In entrambi i casi i Beatles furono
inseriti in storie ironiche e leggere,
costruite allo scopo di avvicinare
i personaggi delle maggiori case
editrici americane alle mode del
tempo. Con lo stesso fine, furono
presentati in decine di collane
rosa, come Summer Love, My little
Margie e Laugh, in quanto icone
delle adolescenti. A mio avviso i
migliori omaggi che questa band
abbia ricevuto dal mondo dei
comics sono stati fatti dall’italiano
Milo Manara e dallo scozzese
Grant Morrison: il fumettista
romagnolo in John Lennon (in Storie Brevi
edito da Mondadori) immagina l’ingresso
del musicista nell’aldilà, che egli riesce
a scuotere facendo cantare e danzare
assieme Allah, Buddha, Gesù, diavoli ed
angeli al ritmo di Sg Pepper’s Ionely hears
club band.
Morrison, invece, ha fatto esordire
la propria serie, Invisibles (edita in Italia
da Magic Press), sotto l’egida di Lennon
e soci.
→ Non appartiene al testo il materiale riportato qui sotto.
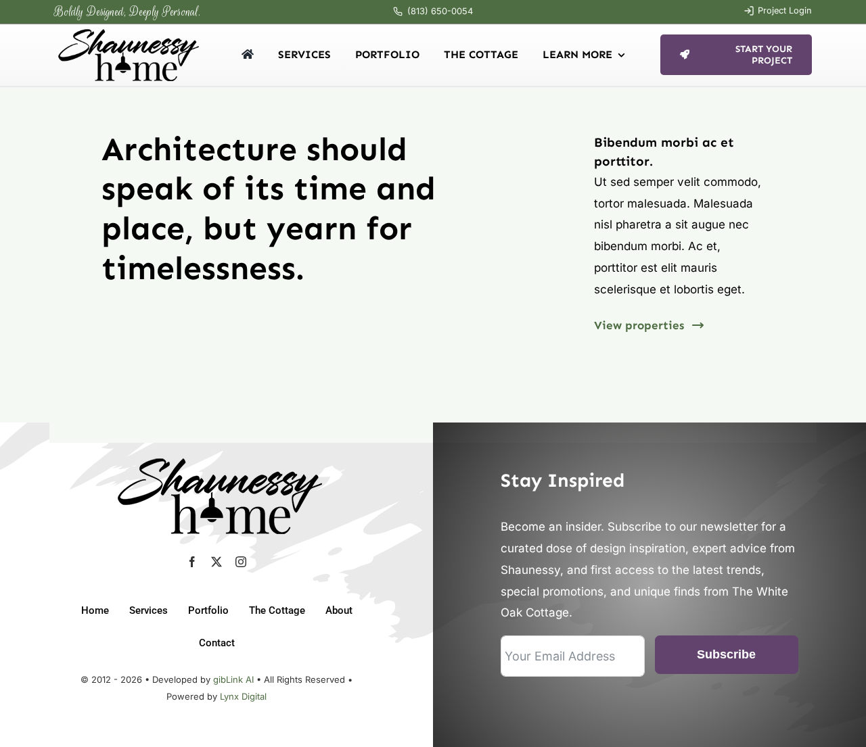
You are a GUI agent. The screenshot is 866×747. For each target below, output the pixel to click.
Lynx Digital (243, 696)
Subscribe (726, 654)
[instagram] (240, 561)
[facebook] (192, 561)
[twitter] (216, 561)
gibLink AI (233, 679)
In Dead Beatles, il primo numero di
questa serie psichedelica e stravagante,
un teppistello di Liverpool incrocia due
giovanissimi Lennon e Stu Sutcliffe (il
membro uscito dal gruppo prima del
successo) e si rivolge al primo dicendogli:
“Ehi, Mr Lennon”, in un macabro gioco di
citazioni, visto che queste sono le uniche
parole che Marc Chapman disse all’exBeatles prima di ucciderlo. E nel frattempo
il leader degli Invisibles, King Mob, invoca
in una seduta mistica Lennon, in qualità
di divinità dell’LSD. Un altro esempio di
contaminazione tra musica e fumetti sono
le band dei Tre allegri ragazzi morti e degli
inglesi Gorillaz, nate dall’incontro dei due
media.
I due gruppi hanno in comune il rifiuto a
mostrarsi in pubblico, se non attraverso le
fattezze di personaggi disegnati; dunque
i Tre allegri ragazzi morti, nati dalla mente
del disegnatore e musicista Davide Toffolo,
si presentano, nei loro concerti, nascosti
dietro maschere, mentre i Gorillaz non
esistono affatto, essendo stati generati
dall’idea e dalla voce di Damon Albarn
dei Blur e dalla matita di Jamie Hewlett,
il fumettista autore di Tank Girl e regista
dei video (animati) della band. Massima
espressione degli intenti di Albarn e di
Hewlett è stata la splendida esibizione in
3D agli MTV Awards europei del 2005.